Le 23 avril 2025 restera peut-être dans les annales comme le jour où, à des milliers de kilomètres des collines meurtries du Nord-Kivu, un texte signé à Doha a fait vaciller l’équilibre précaire de la guerre à l’est de la République démocratique du Congo. Une déclaration conjointe entre le gouvernement congolais et le mouvement rebelle AFC/M23 a été paraphée dans la capitale qatarie sous l’œil attentif de médiateurs internationaux. Pourtant, les coulisses de cet accord racontent une toute autre histoire : celle d’un rapport de force diplomatique, d’un bras de fer feutré, et de l’ombre grandissante de Washington.

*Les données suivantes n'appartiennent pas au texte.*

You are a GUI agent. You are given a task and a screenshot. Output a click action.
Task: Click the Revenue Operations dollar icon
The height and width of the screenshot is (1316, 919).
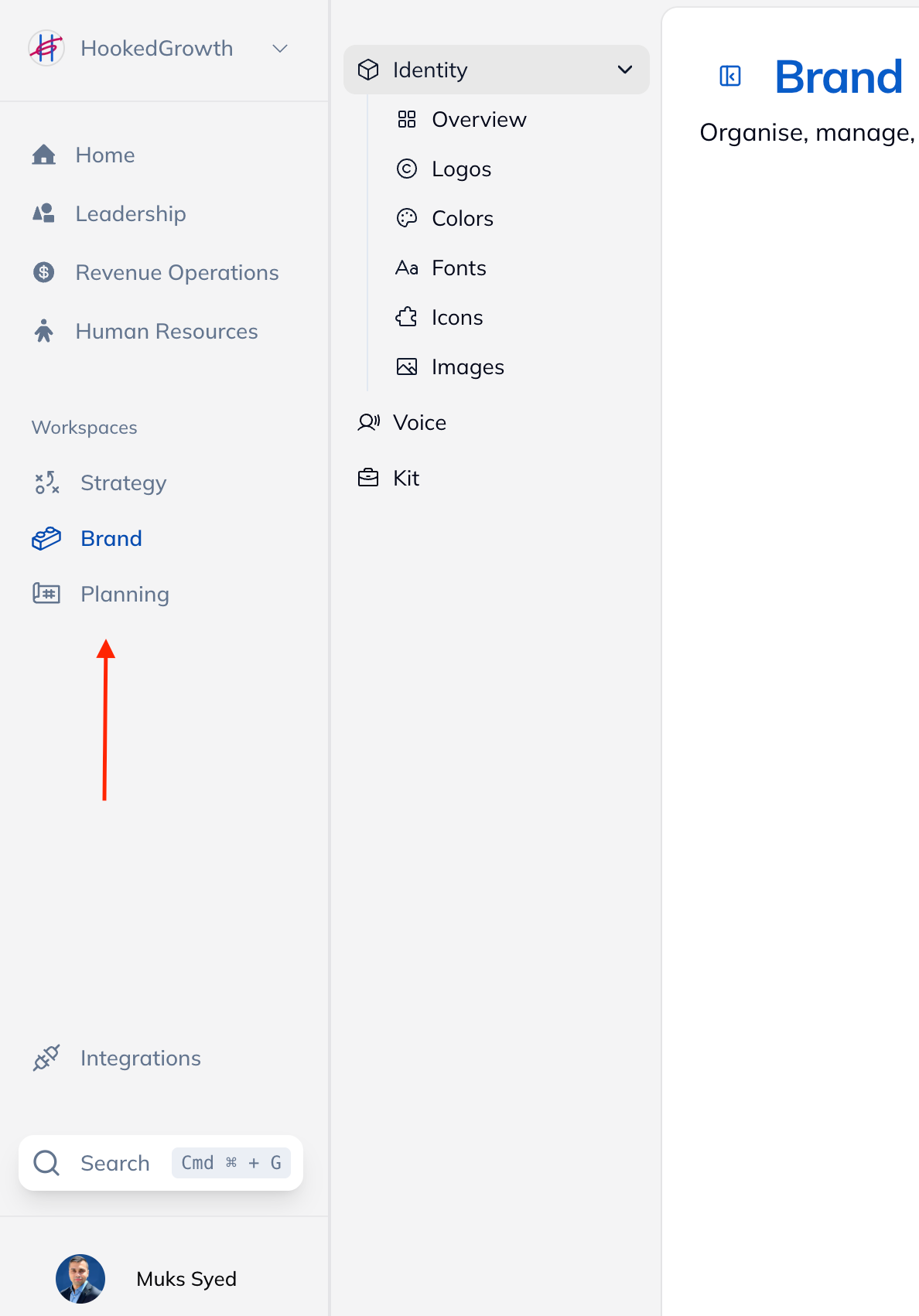44,272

Une signature arrachée au bord de la rupture
Selon plusieurs sources, les négociations de Doha ont frôlé l’échec. Les représentants du M23, exigeant la libération de leurs prisonniers et accusant Kinshasa de mauvaise foi, auraient quitté la table des négociations. Le climat semblait alors plombé, sans perspective immédiate de reprise. Mais en diplomatie comme en guerre, les lignes bougent à l’arrière.
C’est dans cet interstice que le Qatar, médiateur officiel, a intensifié ses efforts. Un acteur inattendu entre alors en scène : Massad Boulos, conseiller principal de Donald Trump pour l’Afrique. De manière significative, c’est le ministre d’État du Qatar lui-même qui a sollicité une rencontre avec Boulos, conscient de l’influence grandissante de Washington sur la région. Ce dernier, bien introduit auprès des acteurs économiques et sécuritaires du continent, aurait alors usé de son influence pour obtenir un revirement de position du M23 et faire aboutir la déclaration conjointe.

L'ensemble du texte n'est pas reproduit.